Dr. Daniel Carlat at the Carlat Psychiatry Blog reviews Alison Bass’s Side Effects. The verdict: He found it compelling. “I don’t want to steal any more thunder from this magnificent book, so I encourage you to get your own copy,” Dr. Carlat says. “Just don’t expect to get much sleep for a couple of days after you start it, because you won’t be able to put it down.”

Overall, Dr. Carlat has had a good week, because on Sunday, Mass. Gov. Deval Patrick signed the state’s gift ban and disclosure bill, making it into law. “… in the end, people-power trumped misguided corporate interests,” Dr. Carlat says.

Of course, the signing did not please Thomas Sullivan at the Policy and Medicine Blog. “This bill does nothing but pull resources from developing new medications and devices to filling out forms for the state and a boom to the compliance industry,” Mr. Sullivan says. “In the end, with the loss of high-paying research jobs to the state, the state of Massachusetts will regret their decision.” He also reminds Gov. Patrick to “remember your promise” that the law would not deleteriously affect the life sciences industry in the state. “The governor promised to protect against roadblocks to medical research and education of healthcare providers, lets remind him to stick to his promise,” Mr. Sullivan says.

Dr. Howard Brody at Hooked: Medicine, Ethics, and Pharma, looks at the Masschusetts bill signing as an unusual event. “This is frankly a rare instance of the lobby not getting its way at the state level — which is not to say that Congress has historically had any more spine in standing up to them,” he says. “With anti-Pharma hearings now a regular feature of Capitol Hill, we will have to wait to see if things are really changing.”

E. Michael Scott at the Health + Vision blog analyzes the Harris Interactive polls that look at industry reputation. He concludes, “…the decline in the reputation of the pharmaceutical industry over the past 10 years compared to the stability of the reputation of the hospital industry tells me that we are now seen to be more like the MCOs and the health insurance industries. Consumers believe we are focused first and foremost on our profitability, with the health care needs of consumers an increasingly distant second.
Don’t shoot the messenger … I’m just reporting the data folks!”

At Patent Baristas, Stephen Albainy-Jenei wonders if Congress needs a lesson in biotech or economics in considering the issue of generic biologics.

This week, JNJ BTW had employee guest bloggers from Beijing during the Olympics. Sales representative Jeremy Walsh tells of meeting Tim and Amy Crandall, the parents of U.S. Women’s Field Hockey team member Lauren Crandall; and he also tells of how a J&J company did vision testing of Olympic athletes to help them improve their performances.

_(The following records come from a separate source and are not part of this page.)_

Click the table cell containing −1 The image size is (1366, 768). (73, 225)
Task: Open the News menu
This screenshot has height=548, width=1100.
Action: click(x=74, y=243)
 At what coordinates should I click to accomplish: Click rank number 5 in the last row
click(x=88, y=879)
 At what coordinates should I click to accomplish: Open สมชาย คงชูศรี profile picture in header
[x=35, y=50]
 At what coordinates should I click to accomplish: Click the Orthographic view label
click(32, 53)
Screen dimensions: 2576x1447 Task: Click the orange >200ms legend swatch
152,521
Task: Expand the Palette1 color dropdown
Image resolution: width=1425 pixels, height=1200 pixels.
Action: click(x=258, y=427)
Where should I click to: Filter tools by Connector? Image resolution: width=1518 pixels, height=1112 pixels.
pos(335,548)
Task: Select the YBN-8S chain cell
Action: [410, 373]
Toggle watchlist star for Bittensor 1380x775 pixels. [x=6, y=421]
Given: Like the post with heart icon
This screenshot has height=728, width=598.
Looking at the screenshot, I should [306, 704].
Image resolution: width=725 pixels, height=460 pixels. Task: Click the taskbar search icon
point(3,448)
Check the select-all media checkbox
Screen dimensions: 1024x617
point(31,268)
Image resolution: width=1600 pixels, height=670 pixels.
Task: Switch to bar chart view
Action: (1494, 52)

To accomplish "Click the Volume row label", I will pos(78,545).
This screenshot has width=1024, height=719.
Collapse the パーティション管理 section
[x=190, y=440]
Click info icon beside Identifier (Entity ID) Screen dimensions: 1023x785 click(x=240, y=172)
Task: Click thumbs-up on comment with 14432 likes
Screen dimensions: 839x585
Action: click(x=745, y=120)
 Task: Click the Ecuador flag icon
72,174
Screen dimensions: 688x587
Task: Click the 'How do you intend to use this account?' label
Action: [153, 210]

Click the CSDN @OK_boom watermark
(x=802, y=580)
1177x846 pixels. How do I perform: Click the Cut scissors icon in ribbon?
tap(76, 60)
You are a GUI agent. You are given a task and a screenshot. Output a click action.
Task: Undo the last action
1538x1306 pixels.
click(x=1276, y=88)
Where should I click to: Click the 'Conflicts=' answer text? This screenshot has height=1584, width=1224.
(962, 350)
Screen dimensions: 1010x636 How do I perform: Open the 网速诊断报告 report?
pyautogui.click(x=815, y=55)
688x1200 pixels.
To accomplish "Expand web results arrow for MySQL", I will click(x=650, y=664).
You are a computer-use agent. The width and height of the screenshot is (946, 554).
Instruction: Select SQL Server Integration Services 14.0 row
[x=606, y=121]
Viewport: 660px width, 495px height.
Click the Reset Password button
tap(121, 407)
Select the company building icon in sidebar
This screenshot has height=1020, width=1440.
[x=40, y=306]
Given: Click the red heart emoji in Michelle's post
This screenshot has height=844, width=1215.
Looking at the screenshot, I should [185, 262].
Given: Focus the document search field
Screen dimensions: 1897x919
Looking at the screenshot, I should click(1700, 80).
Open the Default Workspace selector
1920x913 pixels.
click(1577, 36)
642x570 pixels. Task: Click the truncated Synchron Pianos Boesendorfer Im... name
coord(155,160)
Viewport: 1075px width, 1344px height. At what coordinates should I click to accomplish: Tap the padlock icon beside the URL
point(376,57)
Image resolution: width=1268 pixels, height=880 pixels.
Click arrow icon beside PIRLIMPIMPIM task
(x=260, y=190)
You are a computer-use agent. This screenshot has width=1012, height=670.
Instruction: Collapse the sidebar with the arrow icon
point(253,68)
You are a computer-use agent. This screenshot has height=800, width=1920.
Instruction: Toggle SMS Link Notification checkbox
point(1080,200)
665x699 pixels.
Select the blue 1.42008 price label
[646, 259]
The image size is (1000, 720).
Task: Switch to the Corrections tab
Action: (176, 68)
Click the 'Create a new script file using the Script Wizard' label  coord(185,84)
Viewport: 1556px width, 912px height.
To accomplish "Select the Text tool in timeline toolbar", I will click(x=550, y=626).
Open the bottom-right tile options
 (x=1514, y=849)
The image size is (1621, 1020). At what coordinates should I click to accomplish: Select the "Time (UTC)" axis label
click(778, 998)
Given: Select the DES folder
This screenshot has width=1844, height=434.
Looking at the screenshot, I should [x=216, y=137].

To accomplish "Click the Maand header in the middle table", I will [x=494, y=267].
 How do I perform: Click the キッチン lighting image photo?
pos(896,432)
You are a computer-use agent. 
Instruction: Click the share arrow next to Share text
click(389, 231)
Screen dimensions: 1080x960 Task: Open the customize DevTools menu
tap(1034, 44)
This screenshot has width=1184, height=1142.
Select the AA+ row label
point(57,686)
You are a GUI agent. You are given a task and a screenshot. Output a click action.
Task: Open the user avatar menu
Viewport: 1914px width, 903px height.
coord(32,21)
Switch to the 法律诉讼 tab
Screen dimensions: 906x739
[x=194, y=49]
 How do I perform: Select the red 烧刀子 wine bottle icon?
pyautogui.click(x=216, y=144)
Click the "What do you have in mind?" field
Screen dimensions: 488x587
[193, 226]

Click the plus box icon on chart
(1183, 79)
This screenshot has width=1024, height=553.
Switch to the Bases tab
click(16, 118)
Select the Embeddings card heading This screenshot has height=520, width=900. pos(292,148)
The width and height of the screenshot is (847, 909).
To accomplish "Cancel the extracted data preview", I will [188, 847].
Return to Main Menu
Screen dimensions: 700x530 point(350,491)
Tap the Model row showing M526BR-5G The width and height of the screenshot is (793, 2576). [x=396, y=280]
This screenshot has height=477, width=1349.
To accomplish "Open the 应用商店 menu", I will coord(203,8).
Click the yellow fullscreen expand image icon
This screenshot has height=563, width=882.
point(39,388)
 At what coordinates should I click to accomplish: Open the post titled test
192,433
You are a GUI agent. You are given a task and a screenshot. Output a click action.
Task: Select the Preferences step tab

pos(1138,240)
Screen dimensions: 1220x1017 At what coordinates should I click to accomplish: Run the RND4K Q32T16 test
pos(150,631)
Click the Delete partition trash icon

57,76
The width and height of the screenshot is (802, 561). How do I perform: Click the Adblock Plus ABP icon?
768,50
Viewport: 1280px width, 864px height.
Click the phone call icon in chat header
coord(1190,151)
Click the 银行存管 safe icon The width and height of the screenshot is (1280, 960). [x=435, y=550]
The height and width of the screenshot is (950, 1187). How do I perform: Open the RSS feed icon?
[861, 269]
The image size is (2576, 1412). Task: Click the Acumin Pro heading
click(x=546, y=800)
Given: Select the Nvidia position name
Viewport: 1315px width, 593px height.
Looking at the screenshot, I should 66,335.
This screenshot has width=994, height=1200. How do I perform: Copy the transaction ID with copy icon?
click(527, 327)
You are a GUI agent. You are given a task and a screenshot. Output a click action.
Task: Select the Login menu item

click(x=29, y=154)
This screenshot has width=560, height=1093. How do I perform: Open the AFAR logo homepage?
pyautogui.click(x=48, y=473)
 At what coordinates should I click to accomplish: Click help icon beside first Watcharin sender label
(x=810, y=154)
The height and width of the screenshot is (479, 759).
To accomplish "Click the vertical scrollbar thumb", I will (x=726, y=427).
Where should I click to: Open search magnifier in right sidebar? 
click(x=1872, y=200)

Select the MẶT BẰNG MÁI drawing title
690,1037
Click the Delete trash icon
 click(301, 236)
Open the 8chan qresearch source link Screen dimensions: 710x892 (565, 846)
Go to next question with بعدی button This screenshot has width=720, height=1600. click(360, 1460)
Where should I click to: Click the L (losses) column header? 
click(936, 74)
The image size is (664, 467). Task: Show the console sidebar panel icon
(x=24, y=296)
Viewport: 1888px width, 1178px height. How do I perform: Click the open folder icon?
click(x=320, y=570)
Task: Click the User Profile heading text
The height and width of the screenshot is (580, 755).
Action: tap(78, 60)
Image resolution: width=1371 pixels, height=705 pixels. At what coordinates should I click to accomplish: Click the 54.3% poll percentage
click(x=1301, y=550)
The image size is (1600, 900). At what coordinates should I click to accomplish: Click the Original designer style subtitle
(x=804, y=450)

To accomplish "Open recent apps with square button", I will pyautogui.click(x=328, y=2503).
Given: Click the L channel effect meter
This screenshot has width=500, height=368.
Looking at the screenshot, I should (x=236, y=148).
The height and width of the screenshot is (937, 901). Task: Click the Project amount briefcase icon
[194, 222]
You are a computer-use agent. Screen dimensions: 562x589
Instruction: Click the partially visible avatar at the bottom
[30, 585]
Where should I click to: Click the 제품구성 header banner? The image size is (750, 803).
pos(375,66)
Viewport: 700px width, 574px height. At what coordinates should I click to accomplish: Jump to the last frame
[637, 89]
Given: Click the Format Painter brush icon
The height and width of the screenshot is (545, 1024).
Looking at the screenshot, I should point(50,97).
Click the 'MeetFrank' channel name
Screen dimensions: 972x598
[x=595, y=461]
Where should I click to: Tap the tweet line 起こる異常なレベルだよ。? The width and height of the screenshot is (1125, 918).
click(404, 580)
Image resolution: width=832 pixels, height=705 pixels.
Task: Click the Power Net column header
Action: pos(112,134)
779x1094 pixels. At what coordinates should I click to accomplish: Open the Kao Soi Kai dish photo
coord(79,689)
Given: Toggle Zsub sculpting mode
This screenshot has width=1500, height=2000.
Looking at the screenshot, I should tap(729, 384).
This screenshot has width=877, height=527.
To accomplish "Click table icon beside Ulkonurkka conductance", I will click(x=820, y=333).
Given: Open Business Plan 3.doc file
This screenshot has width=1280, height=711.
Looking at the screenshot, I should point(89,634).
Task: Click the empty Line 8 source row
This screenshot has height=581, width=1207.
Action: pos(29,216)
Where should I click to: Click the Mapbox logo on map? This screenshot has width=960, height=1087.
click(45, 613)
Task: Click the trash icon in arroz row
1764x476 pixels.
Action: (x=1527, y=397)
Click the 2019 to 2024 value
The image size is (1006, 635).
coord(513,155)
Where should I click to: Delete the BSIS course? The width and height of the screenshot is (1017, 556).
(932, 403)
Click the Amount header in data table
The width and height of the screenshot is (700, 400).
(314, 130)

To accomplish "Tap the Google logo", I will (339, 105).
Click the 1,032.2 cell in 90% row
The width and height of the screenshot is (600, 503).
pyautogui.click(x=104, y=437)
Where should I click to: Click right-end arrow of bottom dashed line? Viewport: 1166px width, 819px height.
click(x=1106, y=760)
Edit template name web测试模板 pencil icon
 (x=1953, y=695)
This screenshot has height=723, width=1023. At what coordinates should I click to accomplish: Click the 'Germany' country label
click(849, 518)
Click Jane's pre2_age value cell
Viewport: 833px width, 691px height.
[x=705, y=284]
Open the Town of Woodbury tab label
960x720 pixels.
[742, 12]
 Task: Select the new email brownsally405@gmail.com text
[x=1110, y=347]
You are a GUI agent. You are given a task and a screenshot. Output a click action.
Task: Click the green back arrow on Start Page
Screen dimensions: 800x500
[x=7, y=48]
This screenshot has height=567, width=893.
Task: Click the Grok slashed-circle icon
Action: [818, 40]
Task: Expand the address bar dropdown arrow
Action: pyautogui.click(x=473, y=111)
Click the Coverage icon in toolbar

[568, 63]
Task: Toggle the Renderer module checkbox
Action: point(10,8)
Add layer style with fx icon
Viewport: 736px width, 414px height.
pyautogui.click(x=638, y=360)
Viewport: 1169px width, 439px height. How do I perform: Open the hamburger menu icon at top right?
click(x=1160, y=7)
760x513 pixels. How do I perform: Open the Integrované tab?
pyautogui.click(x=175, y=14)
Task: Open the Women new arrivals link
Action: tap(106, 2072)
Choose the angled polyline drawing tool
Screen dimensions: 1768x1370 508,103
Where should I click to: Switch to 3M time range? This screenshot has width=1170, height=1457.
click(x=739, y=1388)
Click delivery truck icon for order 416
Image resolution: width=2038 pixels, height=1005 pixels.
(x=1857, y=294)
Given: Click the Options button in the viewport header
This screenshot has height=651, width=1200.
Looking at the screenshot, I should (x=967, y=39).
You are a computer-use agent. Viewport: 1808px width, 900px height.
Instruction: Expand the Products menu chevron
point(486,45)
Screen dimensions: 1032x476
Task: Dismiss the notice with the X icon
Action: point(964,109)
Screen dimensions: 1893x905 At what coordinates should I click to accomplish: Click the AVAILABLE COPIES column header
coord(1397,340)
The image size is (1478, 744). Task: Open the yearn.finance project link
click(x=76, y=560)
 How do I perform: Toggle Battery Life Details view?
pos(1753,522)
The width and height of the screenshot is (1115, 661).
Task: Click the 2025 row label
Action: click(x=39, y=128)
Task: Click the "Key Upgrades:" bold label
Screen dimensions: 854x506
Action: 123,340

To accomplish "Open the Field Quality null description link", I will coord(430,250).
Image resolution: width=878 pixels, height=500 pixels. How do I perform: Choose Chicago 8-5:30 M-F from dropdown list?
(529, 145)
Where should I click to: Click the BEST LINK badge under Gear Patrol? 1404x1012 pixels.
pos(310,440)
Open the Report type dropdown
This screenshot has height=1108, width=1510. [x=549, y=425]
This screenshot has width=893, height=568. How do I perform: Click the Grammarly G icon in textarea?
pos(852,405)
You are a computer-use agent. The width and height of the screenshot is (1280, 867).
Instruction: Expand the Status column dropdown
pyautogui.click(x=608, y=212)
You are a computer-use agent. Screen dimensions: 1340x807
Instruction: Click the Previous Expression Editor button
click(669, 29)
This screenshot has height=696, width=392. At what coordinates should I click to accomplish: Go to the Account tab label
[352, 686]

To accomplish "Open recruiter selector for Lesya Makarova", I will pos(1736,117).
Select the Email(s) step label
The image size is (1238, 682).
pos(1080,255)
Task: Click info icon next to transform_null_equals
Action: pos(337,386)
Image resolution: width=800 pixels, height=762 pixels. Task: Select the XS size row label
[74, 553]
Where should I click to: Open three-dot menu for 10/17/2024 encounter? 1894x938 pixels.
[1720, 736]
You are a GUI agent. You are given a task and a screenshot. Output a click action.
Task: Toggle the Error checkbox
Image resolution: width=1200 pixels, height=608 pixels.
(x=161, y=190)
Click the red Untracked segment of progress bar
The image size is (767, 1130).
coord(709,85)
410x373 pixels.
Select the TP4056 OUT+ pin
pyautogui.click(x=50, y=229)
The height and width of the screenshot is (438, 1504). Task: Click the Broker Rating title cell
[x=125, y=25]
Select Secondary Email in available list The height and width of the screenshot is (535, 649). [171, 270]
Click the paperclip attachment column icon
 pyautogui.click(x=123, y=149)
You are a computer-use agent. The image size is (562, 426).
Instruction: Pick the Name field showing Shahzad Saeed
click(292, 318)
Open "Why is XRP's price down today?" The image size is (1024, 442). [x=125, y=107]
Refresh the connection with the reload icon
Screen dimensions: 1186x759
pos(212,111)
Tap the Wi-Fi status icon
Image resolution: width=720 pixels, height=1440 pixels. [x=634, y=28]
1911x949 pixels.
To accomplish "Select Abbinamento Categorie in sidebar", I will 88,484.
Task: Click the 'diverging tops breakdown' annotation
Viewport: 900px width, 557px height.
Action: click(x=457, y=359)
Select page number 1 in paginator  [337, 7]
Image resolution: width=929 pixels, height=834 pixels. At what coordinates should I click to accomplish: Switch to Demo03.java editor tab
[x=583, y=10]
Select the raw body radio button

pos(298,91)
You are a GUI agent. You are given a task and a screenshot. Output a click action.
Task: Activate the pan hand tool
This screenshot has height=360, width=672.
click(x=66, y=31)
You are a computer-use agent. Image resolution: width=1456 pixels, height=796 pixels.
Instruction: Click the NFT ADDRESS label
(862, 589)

At the PAL Project Blog, readers of “Ask Pharmie” are reminded that the appearance of a drug has nothing to do with its effectiveness. “By using the color and shape of a drug as a marketing tool, brand-name drug companies are trying to fool you into thinking that these things matter, and to trick you into using an expensive brand-name drug when a less expensive one (generic or a different brand-name drug in the same category) would work just as well,” the blog says.